Understanding the motivations behind our goals can help tremendously in assessing our beliefs and intents. For instance, much of Andrew’s drive for success comes in response to
the failure of his father (Paul Reiser) to fulfill his objective as a successful writer, an unrealized dream that contributed to his parents’ separation at a young age. At the same
time, Fletcher has always wanted for one of his students to be a true jazz virtuoso, one who could deliver performances as memorable as those turned in by the likes of Charlie “Bird” Parker (1920-1955).

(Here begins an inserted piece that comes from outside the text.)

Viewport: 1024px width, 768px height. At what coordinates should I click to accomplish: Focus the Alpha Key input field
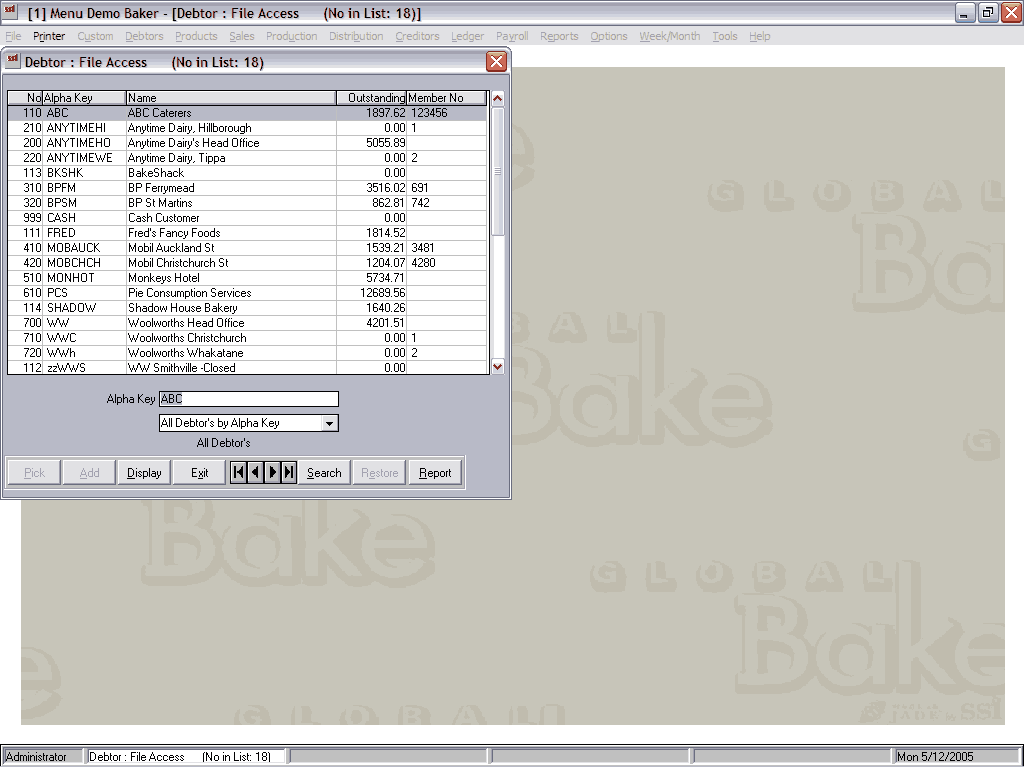coord(248,399)
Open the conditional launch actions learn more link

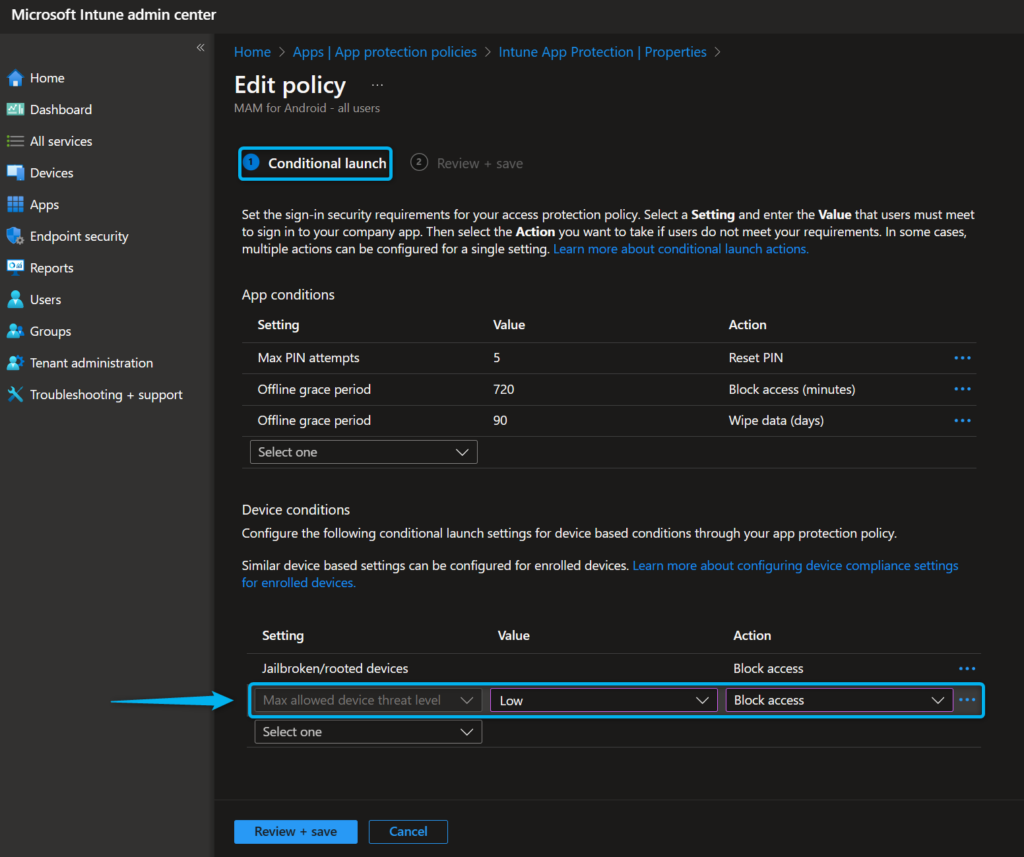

But, again, in realizing these goals, student and teacher must ask themselves, “How far will I go?” and “What am I willing to do?” Answers to these questions, in turn, will significantly influence what beliefs form in response.
In formulating appropriate beliefs, it’s crucial that we pay attention to our true selves, to operate from a sense of personal integrity. If we try to fudge our efforts at this, or, even worse, if we actively disregard this aspect of our character, we set ourselves up for trouble. Andrew and Fletcher
must avoid this pitfall, too, if they hope to achieve their goals – and to spare themselves consequences they’d rather avoid.
“Whiplash” is an intensely captivating story involving subject matter that, at first glance, wouldn’t seem to lend itself to such treatment. The story is made all the more intense by its spirited, upbeat score and its superb film editing. Director Damien Chazelle, a Queer Palm nominee at this year’s Cannes Film Festival, has turned in a fine effort in his first major production, giving moviegoers much to look forward to in his future works.
But what truly makes this picture is its stellar acting. Simmons gives a career performance, one that allows him to finally showcase his considerable (and long-underrated) talent and that stands him in good stead as a strong awards season contender. Teller, meanwhile, finally shows us what he’s capable of, far outshining his previously underwhelming efforts in films like “Rabbit Hole” (2010) and “The Spectacular Now” (2013). The chemistry between these two leads is spot-on authentic, too, making for a captivating character study of two highly charged protagonists.
The drive for success is something many of us truly value, but at what price? Gaining a healthy perspective on this issue, both for our own benefit and that of others, is crucial to achieve this objective without causing undue harm to ourselves or those around us. “Whiplash” draws that question into sharp focus, showing us how to keep its potentially adverse ramifications from snapping back and inflicting harm on us in our pursuit of living up to the potential we’re all capable of.